One Art
Maria S. Mendes
One Art
The art of losing isn’t hard to master;
so many things seem filled with the intent
to be lost that their loss is no disaster.
Lose something every day. Accept the fluster
of lost door keys, the hour badly spent.
The art of losing isn’t hard to master.
Then practice losing farther, losing faster:
places, and names, and where it was you meant
to travel. None of these will bring disaster.
I lost my mother’s watch. And look! my last, or
next-to-last, of three loved houses went.
The art of losing isn’t hard to master.
I lost two cities, lovely ones. And, vaster,
some realms I owned, two rivers, a continent.
I miss them, but it wasn’t a disaster.
—Even losing you (the joking voice, a gesture
I love) I shan’t have lied. It’s evident
the art of losing’s not too hard to master
though it may look like (Write it!) like disaster.
Elizabeth Bishop, "One Art", The Complete Poems 1927-1979. NY: Farrar, Straus & Giroux, 2008.
© 1979, 1983 Alice Helen Methfessel
“One Art”, um dos poemas mais conhecidos de Elizabeth Bishop (1911-1979), foi feito de propósito, no fim de 1975 ou no princípio de 1976. Quem está habituado reconhece-lhe regularidades que não podem ser produto do acaso ou da natureza. Sem dificuldade identifica cinco tercetos e uma quadra; e versos de cinco pés com uma sílaba breve e uma sílaba longa. A rima sugere também deliberação. São usados dois refrães e duas rimas (A e B). B só ocorre no segundo verso de cada estrofe. Partes do primeiro e do terceiro versos do primeiro terceto ocorrem, um de cada vez, em cada estrofe até à última, onde voltam a ocorrer ambos.

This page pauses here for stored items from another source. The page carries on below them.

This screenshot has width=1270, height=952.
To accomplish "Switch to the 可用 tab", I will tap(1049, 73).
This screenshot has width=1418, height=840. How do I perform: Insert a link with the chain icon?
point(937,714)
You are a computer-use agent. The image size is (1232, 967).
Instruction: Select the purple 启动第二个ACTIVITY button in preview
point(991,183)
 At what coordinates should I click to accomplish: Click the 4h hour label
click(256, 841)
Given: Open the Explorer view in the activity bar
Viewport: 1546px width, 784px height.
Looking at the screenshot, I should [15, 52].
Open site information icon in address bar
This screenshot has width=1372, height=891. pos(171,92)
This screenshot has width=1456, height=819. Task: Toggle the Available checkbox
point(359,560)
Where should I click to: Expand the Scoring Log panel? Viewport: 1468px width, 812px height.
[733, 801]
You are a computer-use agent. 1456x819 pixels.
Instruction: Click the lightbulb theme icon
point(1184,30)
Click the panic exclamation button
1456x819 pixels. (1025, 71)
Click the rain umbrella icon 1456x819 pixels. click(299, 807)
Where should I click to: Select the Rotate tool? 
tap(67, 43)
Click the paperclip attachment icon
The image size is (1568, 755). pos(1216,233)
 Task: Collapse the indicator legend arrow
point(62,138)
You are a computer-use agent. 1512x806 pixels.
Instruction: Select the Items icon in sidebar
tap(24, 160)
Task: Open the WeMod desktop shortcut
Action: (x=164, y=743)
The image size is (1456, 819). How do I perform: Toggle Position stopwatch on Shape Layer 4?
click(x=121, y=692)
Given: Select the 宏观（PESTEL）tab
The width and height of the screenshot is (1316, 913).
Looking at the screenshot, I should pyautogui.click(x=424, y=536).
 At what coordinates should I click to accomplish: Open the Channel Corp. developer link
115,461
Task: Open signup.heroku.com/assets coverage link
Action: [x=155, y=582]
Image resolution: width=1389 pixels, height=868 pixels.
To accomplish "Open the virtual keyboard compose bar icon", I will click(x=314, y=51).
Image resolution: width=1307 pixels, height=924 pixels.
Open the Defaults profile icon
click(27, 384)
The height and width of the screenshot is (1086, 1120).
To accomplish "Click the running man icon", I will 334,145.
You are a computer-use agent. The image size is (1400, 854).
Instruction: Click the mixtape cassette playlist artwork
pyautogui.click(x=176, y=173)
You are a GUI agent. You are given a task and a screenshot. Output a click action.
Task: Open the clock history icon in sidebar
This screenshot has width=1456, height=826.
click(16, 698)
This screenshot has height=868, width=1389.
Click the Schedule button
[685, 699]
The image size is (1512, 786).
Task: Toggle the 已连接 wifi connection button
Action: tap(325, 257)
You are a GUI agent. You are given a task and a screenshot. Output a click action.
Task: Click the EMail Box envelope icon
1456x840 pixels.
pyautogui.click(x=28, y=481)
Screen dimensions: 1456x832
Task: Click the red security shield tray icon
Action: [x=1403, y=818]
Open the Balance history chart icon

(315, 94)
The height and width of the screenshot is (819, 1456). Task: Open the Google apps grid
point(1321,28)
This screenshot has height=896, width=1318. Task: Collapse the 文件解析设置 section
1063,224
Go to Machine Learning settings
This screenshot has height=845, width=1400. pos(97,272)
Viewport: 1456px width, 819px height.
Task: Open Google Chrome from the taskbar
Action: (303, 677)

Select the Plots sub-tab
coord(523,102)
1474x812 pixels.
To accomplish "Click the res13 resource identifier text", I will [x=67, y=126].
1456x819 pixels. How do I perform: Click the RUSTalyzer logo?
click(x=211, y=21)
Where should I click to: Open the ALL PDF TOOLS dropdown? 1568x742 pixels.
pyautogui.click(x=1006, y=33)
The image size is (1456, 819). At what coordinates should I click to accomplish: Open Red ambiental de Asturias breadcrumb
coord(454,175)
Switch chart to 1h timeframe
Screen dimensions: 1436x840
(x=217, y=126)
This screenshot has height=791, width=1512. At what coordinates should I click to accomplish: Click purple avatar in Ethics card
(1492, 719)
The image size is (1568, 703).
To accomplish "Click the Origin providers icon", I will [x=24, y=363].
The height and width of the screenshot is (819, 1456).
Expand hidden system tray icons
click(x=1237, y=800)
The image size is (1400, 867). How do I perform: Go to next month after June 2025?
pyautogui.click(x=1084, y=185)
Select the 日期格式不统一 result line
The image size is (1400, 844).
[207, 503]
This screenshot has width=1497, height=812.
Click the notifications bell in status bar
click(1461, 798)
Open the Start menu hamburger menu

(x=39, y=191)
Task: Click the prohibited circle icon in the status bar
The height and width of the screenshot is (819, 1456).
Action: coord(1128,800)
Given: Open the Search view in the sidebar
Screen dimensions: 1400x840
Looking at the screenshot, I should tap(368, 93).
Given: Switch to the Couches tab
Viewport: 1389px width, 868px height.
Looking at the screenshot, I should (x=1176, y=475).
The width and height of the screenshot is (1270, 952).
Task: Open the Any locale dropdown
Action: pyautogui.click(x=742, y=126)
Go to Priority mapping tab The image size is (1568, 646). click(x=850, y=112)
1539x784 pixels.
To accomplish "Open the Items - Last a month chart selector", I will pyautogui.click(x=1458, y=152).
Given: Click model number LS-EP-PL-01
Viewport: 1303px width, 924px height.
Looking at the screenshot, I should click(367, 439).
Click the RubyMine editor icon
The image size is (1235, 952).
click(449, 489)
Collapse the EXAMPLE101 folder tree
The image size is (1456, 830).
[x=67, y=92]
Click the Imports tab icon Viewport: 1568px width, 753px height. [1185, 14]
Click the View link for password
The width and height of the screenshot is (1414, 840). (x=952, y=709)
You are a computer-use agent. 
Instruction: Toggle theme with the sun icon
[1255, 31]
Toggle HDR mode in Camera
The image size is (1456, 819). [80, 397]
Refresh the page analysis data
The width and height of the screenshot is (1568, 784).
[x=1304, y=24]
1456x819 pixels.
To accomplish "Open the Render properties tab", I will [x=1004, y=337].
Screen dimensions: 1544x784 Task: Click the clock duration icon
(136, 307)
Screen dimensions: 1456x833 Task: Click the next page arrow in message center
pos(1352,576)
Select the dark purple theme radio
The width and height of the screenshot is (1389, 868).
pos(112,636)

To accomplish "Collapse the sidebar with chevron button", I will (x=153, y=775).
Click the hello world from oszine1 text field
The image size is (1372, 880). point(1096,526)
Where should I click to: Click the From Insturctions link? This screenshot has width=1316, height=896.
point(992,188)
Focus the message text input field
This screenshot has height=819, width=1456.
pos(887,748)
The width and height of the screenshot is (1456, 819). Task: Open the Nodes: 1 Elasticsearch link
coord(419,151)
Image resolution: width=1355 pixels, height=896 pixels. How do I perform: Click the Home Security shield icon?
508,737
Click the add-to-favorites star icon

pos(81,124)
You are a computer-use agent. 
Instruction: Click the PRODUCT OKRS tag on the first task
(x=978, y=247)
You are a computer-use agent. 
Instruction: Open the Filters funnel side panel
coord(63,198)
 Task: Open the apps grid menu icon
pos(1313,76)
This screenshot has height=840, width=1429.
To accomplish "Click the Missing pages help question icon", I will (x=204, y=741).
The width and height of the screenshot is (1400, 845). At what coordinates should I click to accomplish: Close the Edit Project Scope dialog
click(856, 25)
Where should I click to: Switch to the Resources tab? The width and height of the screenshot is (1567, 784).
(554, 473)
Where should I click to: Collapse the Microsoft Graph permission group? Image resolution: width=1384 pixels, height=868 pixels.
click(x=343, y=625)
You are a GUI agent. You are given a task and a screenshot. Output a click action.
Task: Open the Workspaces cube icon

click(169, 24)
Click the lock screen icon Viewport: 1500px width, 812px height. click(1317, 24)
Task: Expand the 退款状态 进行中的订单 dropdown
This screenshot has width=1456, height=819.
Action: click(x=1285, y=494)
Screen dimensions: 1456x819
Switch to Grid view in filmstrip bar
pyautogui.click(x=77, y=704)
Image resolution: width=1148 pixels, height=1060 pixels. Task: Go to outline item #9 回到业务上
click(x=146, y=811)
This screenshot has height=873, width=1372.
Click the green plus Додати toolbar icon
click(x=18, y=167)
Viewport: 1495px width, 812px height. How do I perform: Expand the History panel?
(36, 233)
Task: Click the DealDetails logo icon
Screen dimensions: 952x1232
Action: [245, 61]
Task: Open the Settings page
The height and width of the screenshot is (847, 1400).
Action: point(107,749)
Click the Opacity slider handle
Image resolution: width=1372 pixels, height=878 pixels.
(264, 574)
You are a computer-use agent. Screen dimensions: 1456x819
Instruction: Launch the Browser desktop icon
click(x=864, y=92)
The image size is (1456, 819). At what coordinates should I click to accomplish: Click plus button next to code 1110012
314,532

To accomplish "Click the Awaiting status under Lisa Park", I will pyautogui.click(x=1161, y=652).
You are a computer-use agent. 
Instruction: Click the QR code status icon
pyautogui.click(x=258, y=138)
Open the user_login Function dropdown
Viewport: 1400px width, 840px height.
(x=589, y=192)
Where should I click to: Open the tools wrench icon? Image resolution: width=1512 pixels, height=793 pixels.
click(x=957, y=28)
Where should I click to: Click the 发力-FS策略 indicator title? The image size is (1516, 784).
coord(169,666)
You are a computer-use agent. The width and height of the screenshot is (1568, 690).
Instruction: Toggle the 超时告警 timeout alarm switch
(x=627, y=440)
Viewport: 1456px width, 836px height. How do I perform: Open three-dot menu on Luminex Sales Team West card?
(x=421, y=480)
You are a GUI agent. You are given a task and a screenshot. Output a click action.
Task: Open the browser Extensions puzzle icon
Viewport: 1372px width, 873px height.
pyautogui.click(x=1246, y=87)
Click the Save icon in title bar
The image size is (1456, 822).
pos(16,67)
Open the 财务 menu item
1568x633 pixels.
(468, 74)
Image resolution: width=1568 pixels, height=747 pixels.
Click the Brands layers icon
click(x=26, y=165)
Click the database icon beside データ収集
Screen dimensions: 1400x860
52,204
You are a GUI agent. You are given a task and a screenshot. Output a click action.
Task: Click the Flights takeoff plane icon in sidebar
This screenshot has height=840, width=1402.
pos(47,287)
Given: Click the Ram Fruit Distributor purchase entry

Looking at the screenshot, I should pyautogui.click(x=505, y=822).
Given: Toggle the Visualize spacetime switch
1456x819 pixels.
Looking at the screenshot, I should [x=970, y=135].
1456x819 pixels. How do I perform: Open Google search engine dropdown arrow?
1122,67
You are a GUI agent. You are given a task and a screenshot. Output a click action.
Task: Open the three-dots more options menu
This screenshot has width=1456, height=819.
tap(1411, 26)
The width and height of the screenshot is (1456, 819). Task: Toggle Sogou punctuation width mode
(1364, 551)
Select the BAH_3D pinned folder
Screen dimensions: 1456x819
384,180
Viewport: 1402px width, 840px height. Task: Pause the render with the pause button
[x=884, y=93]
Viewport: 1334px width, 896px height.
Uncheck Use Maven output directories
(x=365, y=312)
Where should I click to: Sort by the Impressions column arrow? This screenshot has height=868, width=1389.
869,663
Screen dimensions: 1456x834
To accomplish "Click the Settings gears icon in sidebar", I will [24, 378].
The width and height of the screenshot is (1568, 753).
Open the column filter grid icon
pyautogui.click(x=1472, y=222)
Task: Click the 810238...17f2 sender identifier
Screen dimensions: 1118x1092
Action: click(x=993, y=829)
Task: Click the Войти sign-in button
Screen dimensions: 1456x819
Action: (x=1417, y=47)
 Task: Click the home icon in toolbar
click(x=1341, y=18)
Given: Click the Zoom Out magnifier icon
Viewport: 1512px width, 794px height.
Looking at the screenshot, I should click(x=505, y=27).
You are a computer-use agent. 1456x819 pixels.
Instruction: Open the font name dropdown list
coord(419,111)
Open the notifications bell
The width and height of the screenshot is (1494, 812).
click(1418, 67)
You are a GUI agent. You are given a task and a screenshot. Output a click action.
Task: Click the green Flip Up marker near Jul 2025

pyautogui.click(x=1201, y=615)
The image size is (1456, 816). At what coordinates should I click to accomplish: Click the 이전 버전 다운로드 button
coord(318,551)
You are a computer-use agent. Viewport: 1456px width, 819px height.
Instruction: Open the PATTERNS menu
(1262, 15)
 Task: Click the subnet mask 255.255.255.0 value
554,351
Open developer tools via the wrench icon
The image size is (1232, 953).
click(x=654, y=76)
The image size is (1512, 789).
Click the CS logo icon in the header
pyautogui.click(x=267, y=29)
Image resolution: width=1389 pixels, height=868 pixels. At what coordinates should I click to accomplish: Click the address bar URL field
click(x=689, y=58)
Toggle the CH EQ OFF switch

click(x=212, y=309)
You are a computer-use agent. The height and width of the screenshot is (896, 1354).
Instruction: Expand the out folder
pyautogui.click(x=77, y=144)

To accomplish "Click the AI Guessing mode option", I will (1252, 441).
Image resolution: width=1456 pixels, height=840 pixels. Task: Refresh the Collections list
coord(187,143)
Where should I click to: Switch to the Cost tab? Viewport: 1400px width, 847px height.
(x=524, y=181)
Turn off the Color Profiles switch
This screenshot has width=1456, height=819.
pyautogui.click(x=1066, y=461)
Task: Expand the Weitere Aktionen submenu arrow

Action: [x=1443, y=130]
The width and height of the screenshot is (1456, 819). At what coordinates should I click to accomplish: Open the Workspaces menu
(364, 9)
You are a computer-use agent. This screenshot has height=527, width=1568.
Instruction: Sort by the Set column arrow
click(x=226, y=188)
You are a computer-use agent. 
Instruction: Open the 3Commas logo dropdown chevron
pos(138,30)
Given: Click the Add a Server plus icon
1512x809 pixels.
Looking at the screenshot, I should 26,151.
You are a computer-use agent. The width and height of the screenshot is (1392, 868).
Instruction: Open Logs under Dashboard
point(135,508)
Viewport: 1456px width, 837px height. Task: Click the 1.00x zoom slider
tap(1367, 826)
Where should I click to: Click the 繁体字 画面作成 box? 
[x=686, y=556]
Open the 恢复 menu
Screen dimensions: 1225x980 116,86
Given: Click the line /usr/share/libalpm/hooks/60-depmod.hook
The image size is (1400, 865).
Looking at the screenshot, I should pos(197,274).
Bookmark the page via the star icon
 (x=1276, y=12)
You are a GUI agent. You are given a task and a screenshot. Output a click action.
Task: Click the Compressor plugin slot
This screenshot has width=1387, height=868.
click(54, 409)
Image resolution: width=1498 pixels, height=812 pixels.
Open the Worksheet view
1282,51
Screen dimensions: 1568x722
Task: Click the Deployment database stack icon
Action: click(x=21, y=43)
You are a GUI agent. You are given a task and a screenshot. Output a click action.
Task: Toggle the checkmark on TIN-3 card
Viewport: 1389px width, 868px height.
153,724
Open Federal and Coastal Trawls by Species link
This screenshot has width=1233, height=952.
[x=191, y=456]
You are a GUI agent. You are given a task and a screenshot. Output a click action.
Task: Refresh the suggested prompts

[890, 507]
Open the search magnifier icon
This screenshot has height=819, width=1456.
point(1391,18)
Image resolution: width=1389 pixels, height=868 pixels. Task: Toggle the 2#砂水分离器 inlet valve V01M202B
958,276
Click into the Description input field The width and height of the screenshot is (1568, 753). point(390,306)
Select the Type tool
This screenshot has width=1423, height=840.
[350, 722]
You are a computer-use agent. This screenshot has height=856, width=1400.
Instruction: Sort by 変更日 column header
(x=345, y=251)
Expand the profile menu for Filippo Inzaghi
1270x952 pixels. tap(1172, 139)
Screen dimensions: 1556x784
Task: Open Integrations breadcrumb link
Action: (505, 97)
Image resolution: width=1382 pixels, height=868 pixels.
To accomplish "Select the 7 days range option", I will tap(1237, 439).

Elizabeth Bishop defende em “One Art” a tese de que “the art of losing isn’t hard to master.” A tese não é verdadeira. Não pode ser fácil, nem decerto difícil, aprender a perder coisas, ou ensinar a partir uma perna, ou descobrir o contrário de “marido”, ou comprar √2 limões. Não vale porém a pena explicar as diferentes razões. A quem o faríamos? Elizabeth Bishop, que poderia emendar o seu poema, não terá querido fazê-lo; e de qualquer modo não pode beneficiar já das nossas explicações.
A inconsistência de uma tese quase nunca importa num poema. “One Art” tem outros méritos. Os maiores são o metro, a rima, e aquilo a que com licença podemos chamar desembaraço. A qualidade da nossa relação com um poema depende do modo como conseguimos chamar a atenção para aquilo que nele nos parece meritório. Normalmente o mais meritório não é o que é dito. É uma verdade comum a todas as artes, que só o facto de detectarmos em poemas coisas que se parecem com palavras e frases nos faz esquecer. Chamamos a atenção para os méritos de um poema como chamamos a atenção para as particularidades de qualquer coisa. Traduzir um poema é um modo de chamar a atenção para o que nos parecem ser as suas particularidades.
Um outra
A outra lousa tem muito ar de mestra
Tantas coisas todas cheias de intenção
Partir a lousa não nos estraga a sesta.
Uma lousa por dia aceita a festa
Parte as chaves e ganha a hora em vão
A outra lousa tem muito ar de mestra.
Pratica, parte a lousa e fá-lo lesta
A praça o nome e a excursão
Ao norte. É pouca a lousa, e é modesta.
Parti a cigarreira e não me resta
Nenhuma das três casas na prisão
A outra lousa tem muito ar de mestra.
Parti duas cidades mera fresta
Do reino, dos dois rios, da contenção
Lamento mas é só coisa modesta.
—Mesmo sem ti (a voz sagaz a gesta
Que estimo) é mesma a minha opinião:
A outra lousa tem muito ar de mestra
Parecendo (escreve lá!) coisa modesta.
Miguel Tamen é professor no Programa em Teoria da Literatura da Universidade de Lisboa. O seu último livro (com António M. Feijó) é A universidade como deve ser (2017).